# Help: new to trading



## bettrave (Jan 10, 2013)

I'm new to trading.
Today, I bought and sold HGU.TO
I use Questrade.
Bought 900 shares at 5.37$
Sold 450 at 5.39$ and 450 at 5.42$
I bought at market price.
I placed an order to sell 450 at 5.42$, then changed it to 5.39$ and then sold at 5.39
I placed an order to sell 450 at 5.42$, then sold it a while after.
I gained 31,50$, but in my account I only have 9.27$ more.
They charge me a commission of 9,95$ each time I sold.
So, I should have 11.60$ more, not 9.27$.
I asked on live chat and they response that it was ECN fees.
Can someone explain me ECN fees?
And, it seems that I can avoid those fees, how?
Thank you!


----------



## Ethan (Aug 8, 2010)

http://www.questrade.com/pricing/exchange_ecn_fees.aspx


----------



## bettrave (Jan 10, 2013)

For exemple:
Bought 900 shares at 5.37$. Fees are 12.15$
Why?


----------



## humble_pie (Jun 7, 2009)

bettrave it bothers me to see a new investor doing this. It's suicide for the account.
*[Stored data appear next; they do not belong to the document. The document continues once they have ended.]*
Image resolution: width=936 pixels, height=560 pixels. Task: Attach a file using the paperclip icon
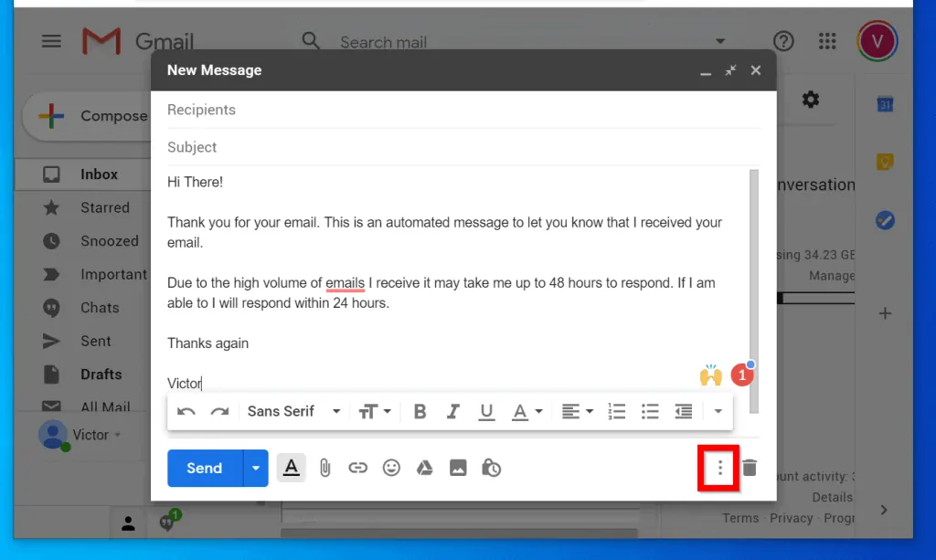(x=324, y=468)
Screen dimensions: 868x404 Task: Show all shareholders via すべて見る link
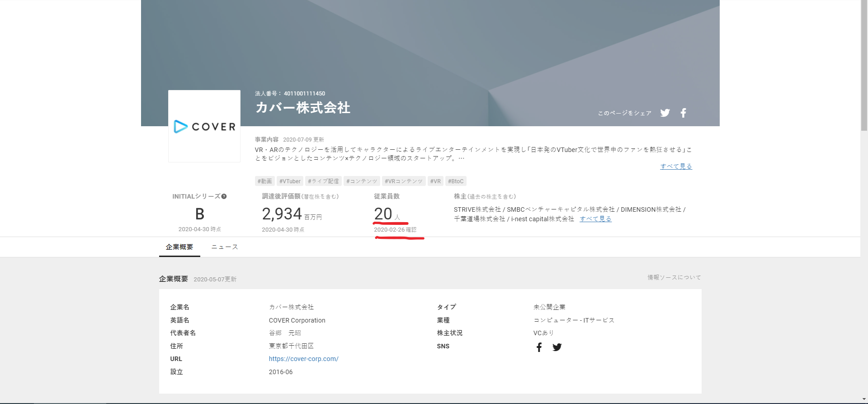[595, 219]
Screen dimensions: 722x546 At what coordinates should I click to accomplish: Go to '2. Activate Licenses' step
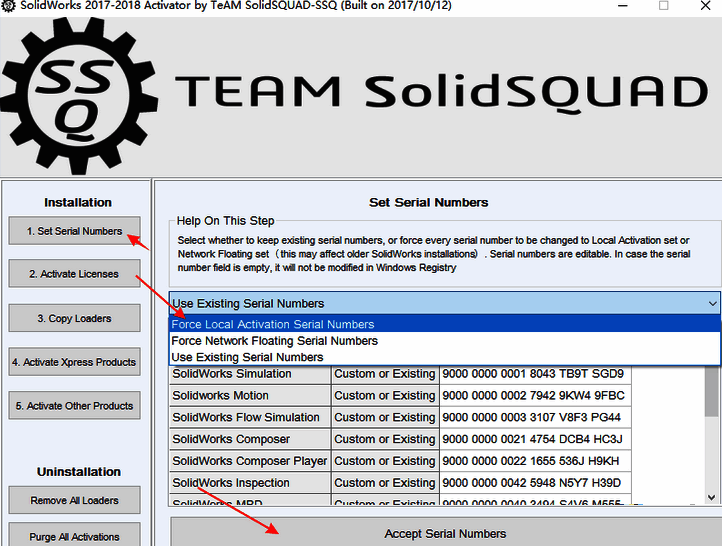pyautogui.click(x=74, y=274)
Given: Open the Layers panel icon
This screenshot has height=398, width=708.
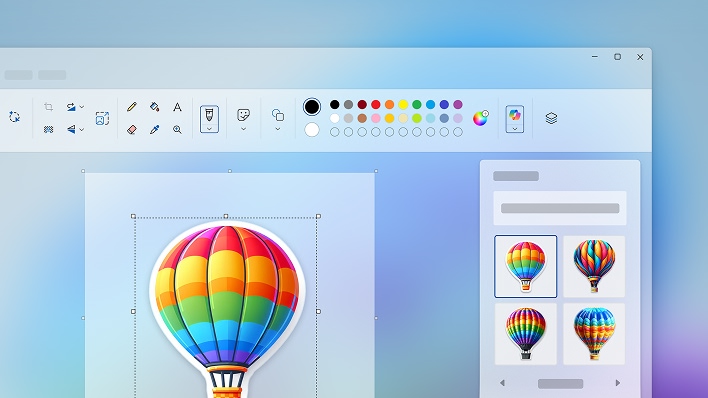Looking at the screenshot, I should [x=551, y=118].
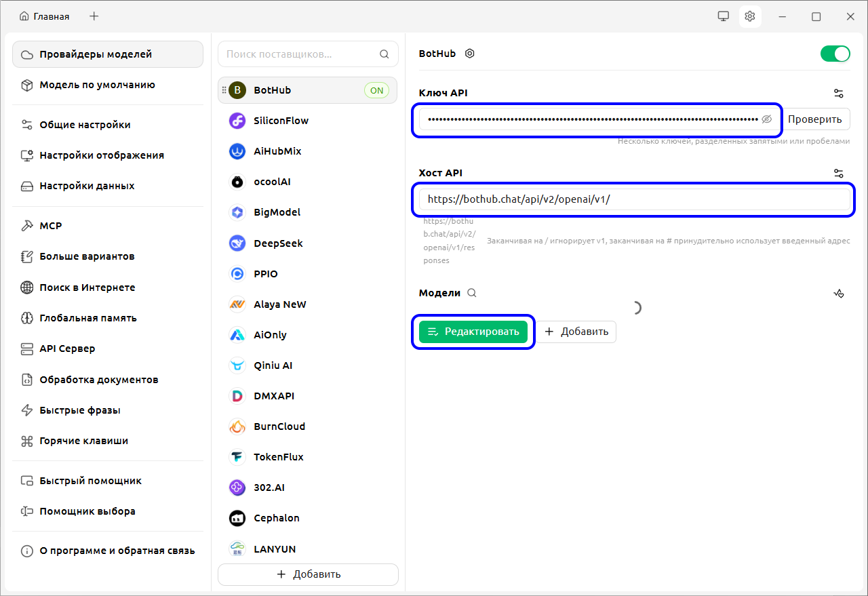Click Добавить next to the Редактировать button
Viewport: 868px width, 596px height.
[576, 332]
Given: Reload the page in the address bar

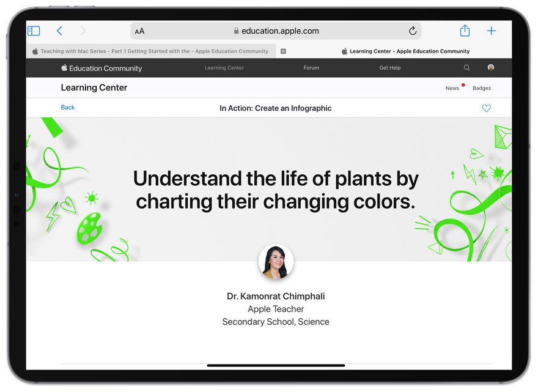Looking at the screenshot, I should click(x=413, y=31).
one cmf forum member had tiny penny trades down to an art form. Most days he'd manage to collect at least lunch money. Little by little, his tiny grains of sand built up. Last heard from, he had a small sandspit that had surfaced above the waters.

the difference is, he knew what he was doing. Isn't there something you can study that will give you a better grip on the market. Buying blind, selling blind in 2 different lots (2 commish) moments later, then complaining about the broker is time & effort wasted ...


----------



## bettrave (Jan 10, 2013)

humble_pie said:


> bettrave it bothers me to see a new investor doing this. It's suicide for the account.
> 
> one cmf forum member had tiny penny trades down to an art form. Most days he'd manage to collect at least lunch money. Little by little, his tiny grains of sand built up. Last heard from, he had a small sandspit that had surfaced above the waters.
> 
> the difference is, he knew what he was doing. Isn't there something you can study that will give you a better grip on the market. Buying blind, selling blind in 2 different lots (2 commish) moments later, then complaining about the broker is time & effort wasted ...


Sorry to bother you ...


----------



## gibor365 (Apr 1, 2011)

Just wondering what would you do if stock would go down 2-3% half an hour after you bought it?!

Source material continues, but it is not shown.